**Required action**
Without pictures, repeat exactly the lines from the one containing "The width and height of the screenshot is (310, 277)." through the end of the entries.

**Records for this task**
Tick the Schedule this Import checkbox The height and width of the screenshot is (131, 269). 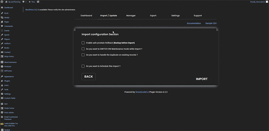pos(83,66)
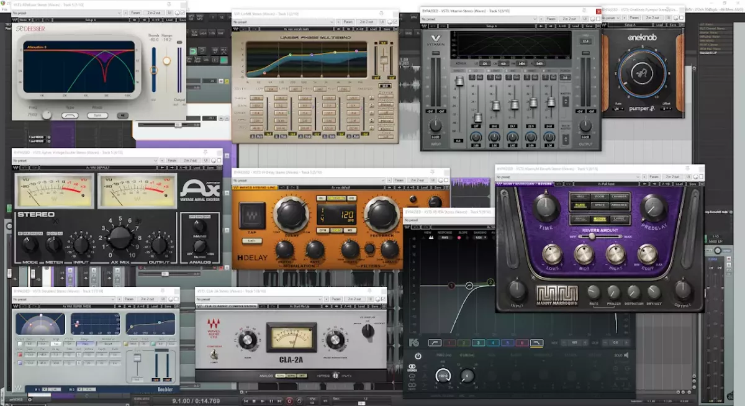Click the Manny Marroquin logo on the reverb
This screenshot has height=406, width=745.
(557, 293)
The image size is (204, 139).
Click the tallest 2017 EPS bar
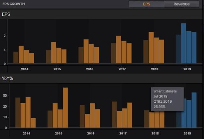point(119,50)
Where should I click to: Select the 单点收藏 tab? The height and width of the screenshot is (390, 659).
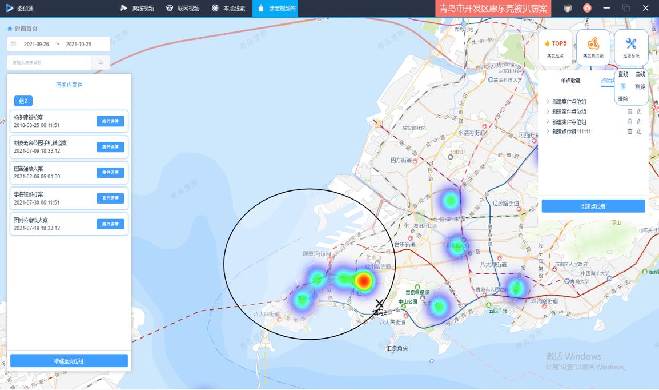pos(570,81)
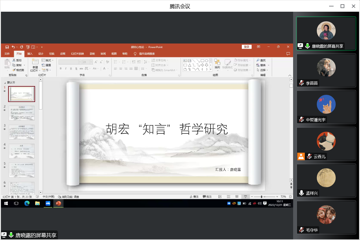This screenshot has height=240, width=360.
Task: Collapse the ribbon with the chevron arrow
Action: point(290,75)
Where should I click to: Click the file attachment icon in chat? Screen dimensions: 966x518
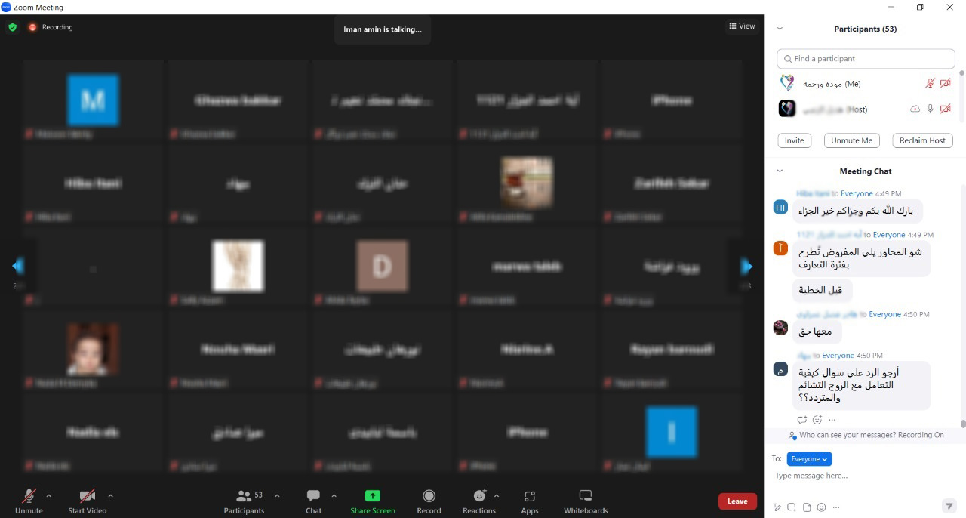(x=807, y=507)
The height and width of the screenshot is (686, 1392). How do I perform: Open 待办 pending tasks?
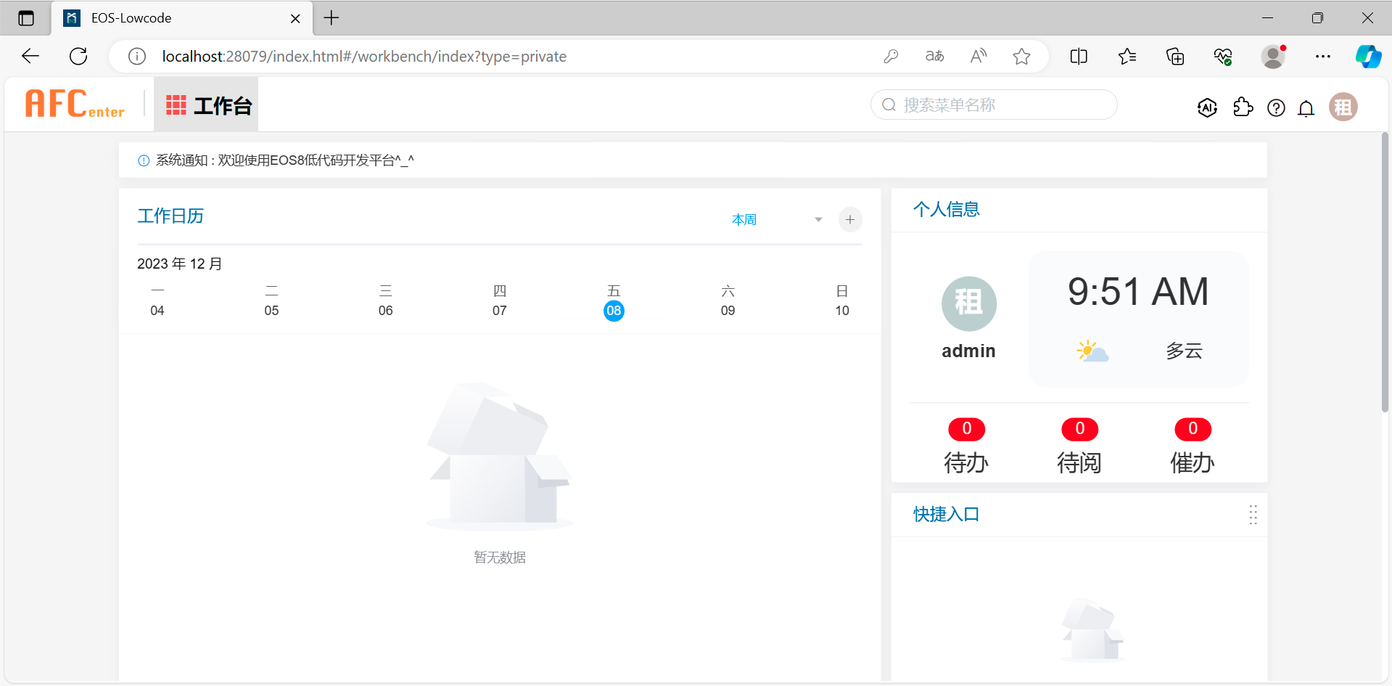click(x=965, y=461)
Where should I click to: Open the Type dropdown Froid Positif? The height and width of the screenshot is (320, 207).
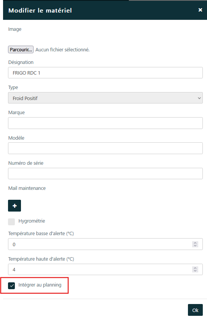[105, 98]
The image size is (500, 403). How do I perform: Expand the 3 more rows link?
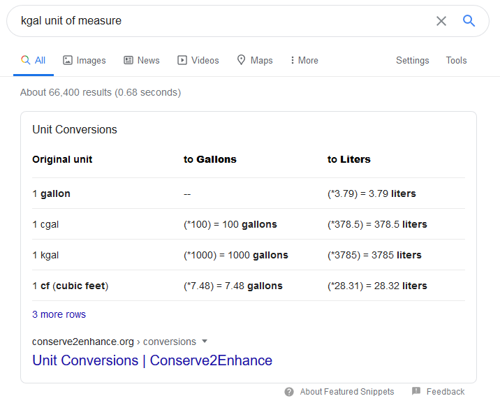point(59,314)
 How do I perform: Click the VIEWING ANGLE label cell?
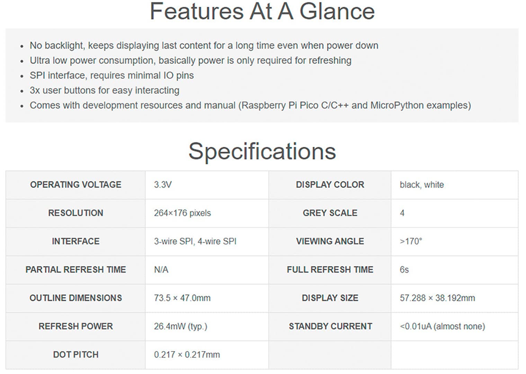(330, 241)
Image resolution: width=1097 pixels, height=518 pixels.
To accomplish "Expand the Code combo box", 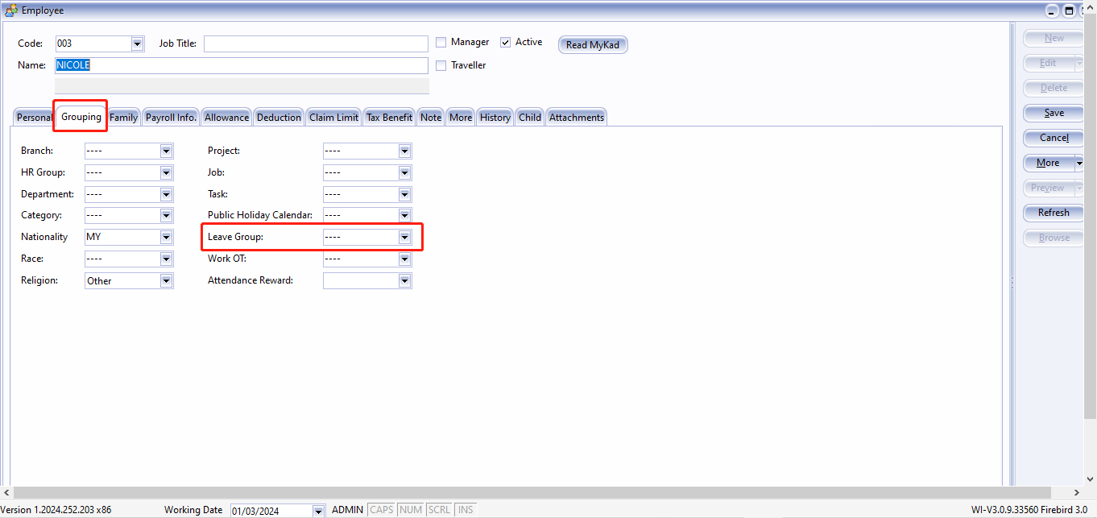I will pyautogui.click(x=137, y=44).
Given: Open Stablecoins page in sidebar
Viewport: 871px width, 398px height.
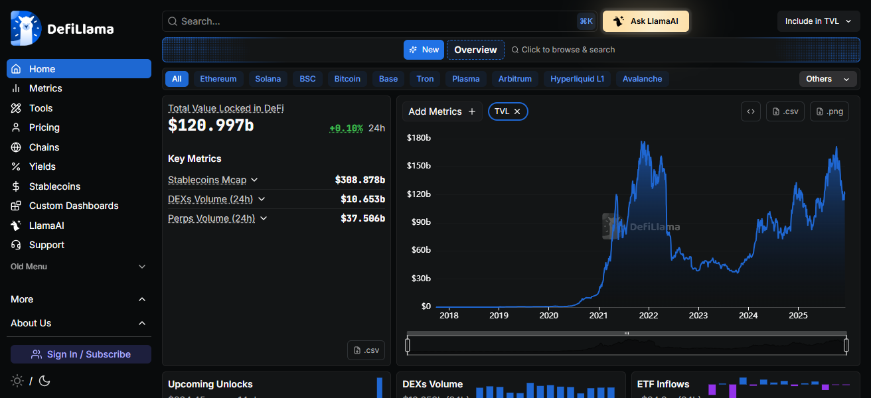Looking at the screenshot, I should (54, 186).
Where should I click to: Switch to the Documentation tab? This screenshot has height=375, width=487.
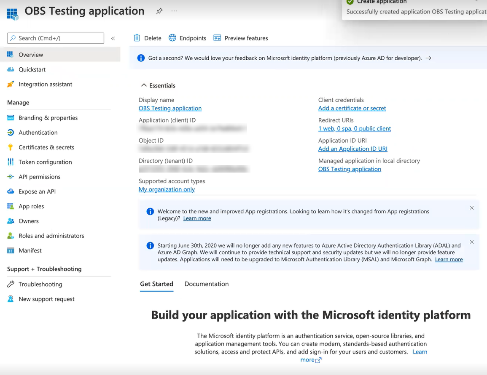[x=207, y=284]
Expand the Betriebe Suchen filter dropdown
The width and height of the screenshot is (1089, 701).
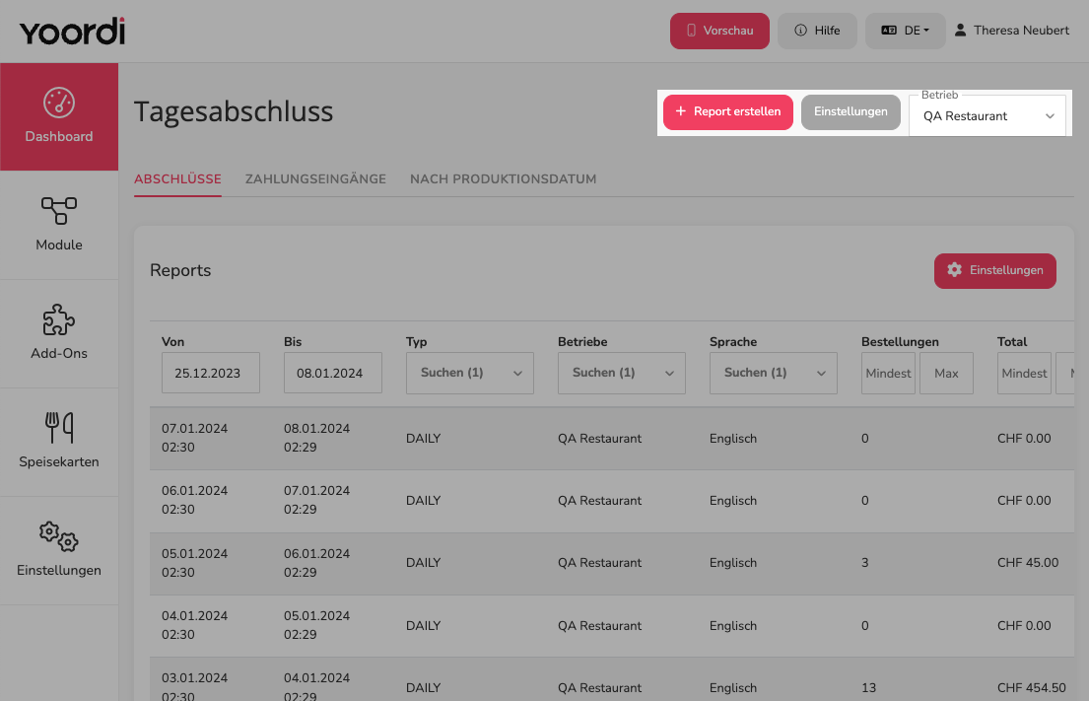pyautogui.click(x=622, y=373)

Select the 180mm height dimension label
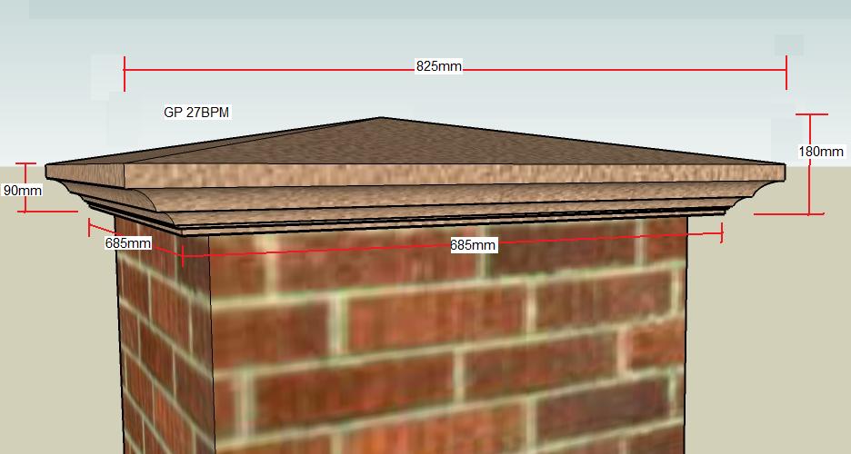click(x=821, y=152)
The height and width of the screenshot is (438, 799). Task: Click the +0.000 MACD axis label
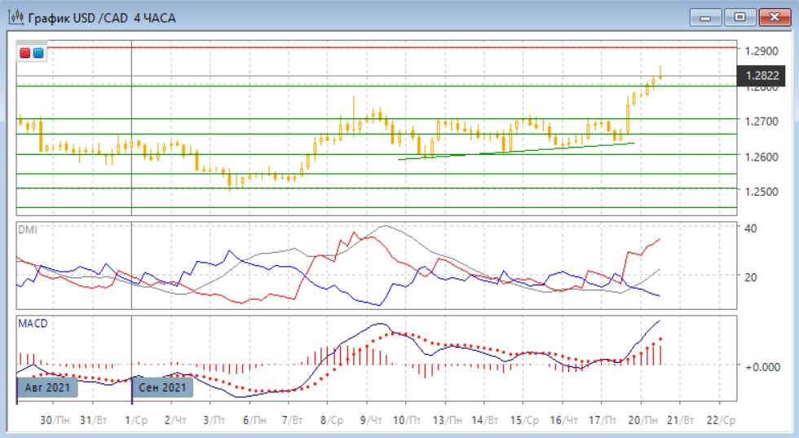(x=761, y=366)
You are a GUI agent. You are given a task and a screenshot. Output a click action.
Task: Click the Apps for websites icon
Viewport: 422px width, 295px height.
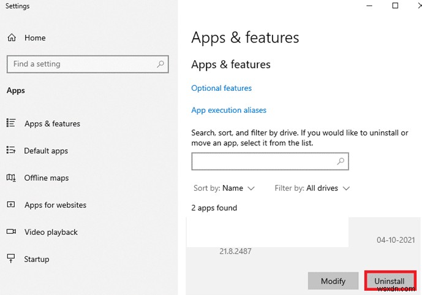(x=11, y=205)
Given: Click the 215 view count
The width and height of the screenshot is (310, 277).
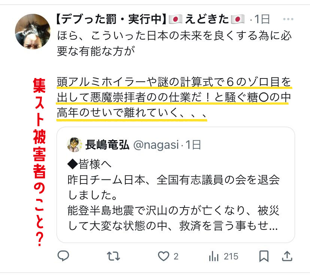Looking at the screenshot, I should [231, 256].
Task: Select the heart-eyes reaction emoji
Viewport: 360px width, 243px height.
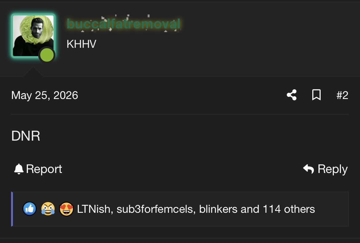Action: (x=66, y=209)
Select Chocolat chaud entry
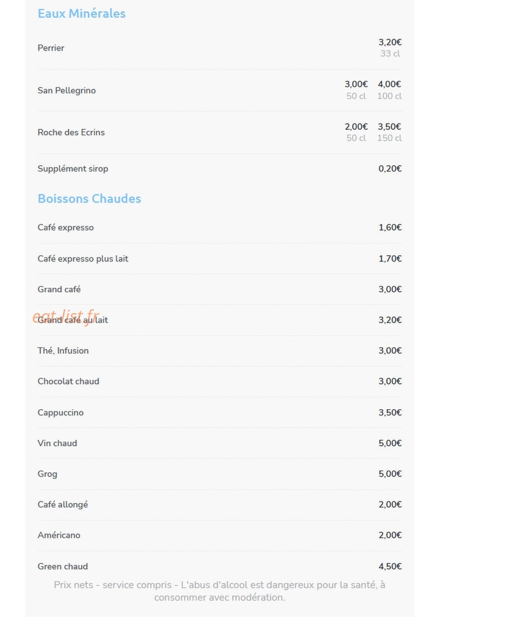Screen dimensions: 505x629 220,382
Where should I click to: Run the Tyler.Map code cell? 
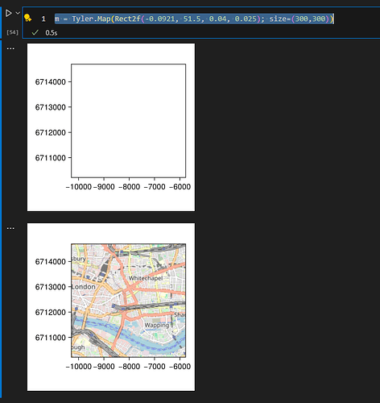point(9,13)
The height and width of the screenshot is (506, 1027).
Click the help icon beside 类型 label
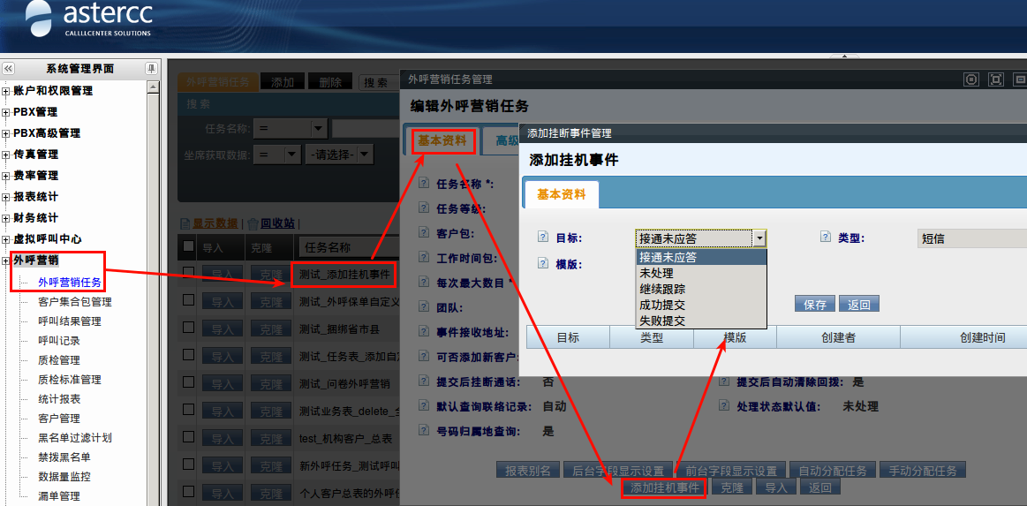point(826,238)
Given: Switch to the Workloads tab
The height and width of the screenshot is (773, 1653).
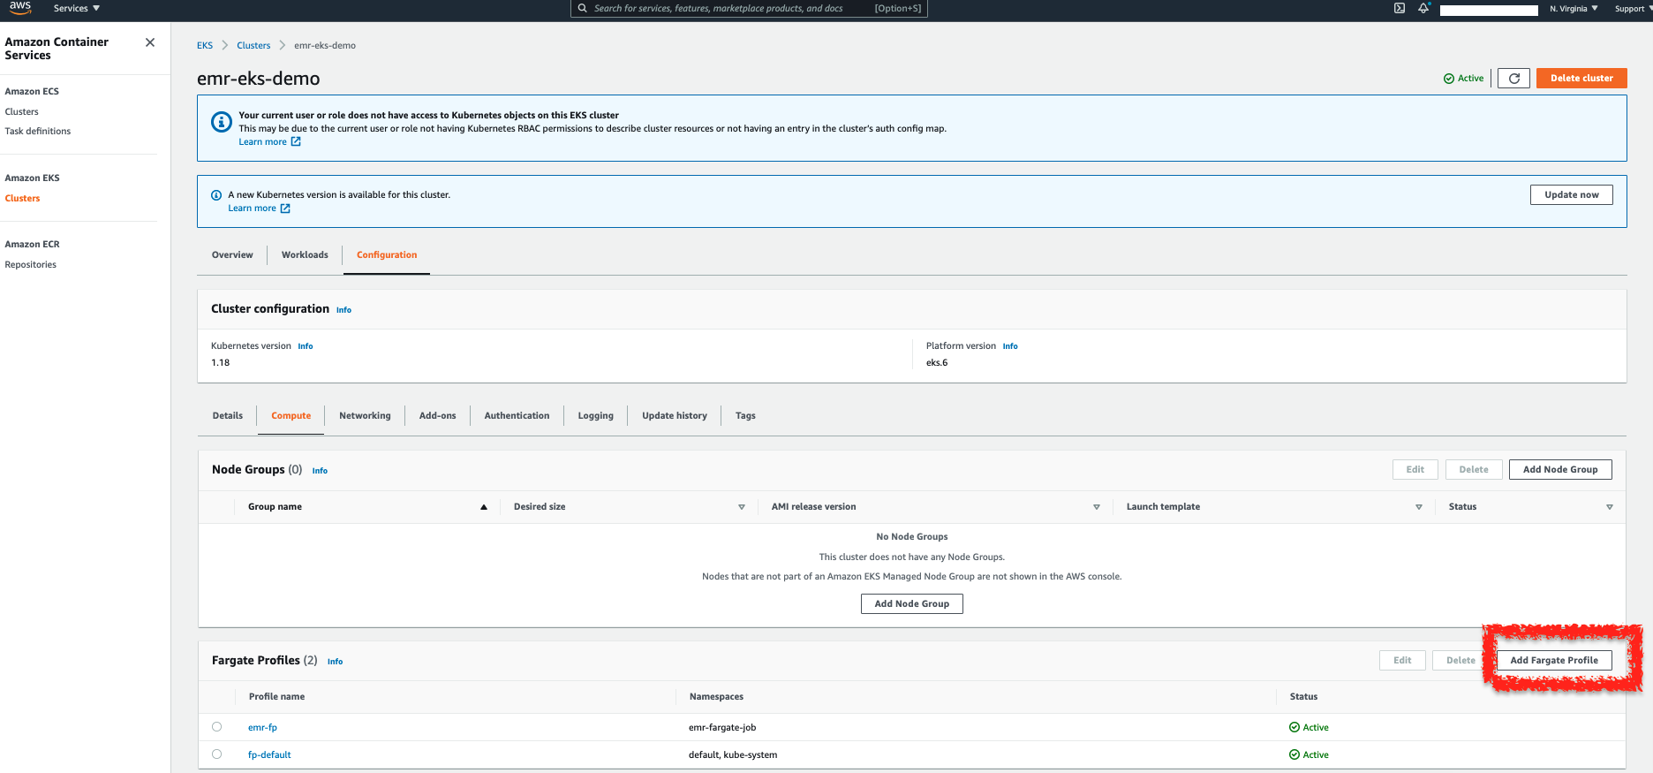Looking at the screenshot, I should (305, 255).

**Task response**
The width and height of the screenshot is (310, 277).
Looking at the screenshot, I should [231, 256].
Task: Select the heart-eyes reaction emoji
Viewport: 360px width, 243px height.
Action: (x=66, y=209)
Select Chocolat chaud entry
Screen dimensions: 505x629 220,382
Where should I click to: Run the Tyler.Map code cell? 
point(9,13)
The height and width of the screenshot is (506, 1027).
Click the help icon beside 类型 label
point(826,238)
Given: Switch to the Workloads tab
The height and width of the screenshot is (773, 1653).
Looking at the screenshot, I should (305, 255).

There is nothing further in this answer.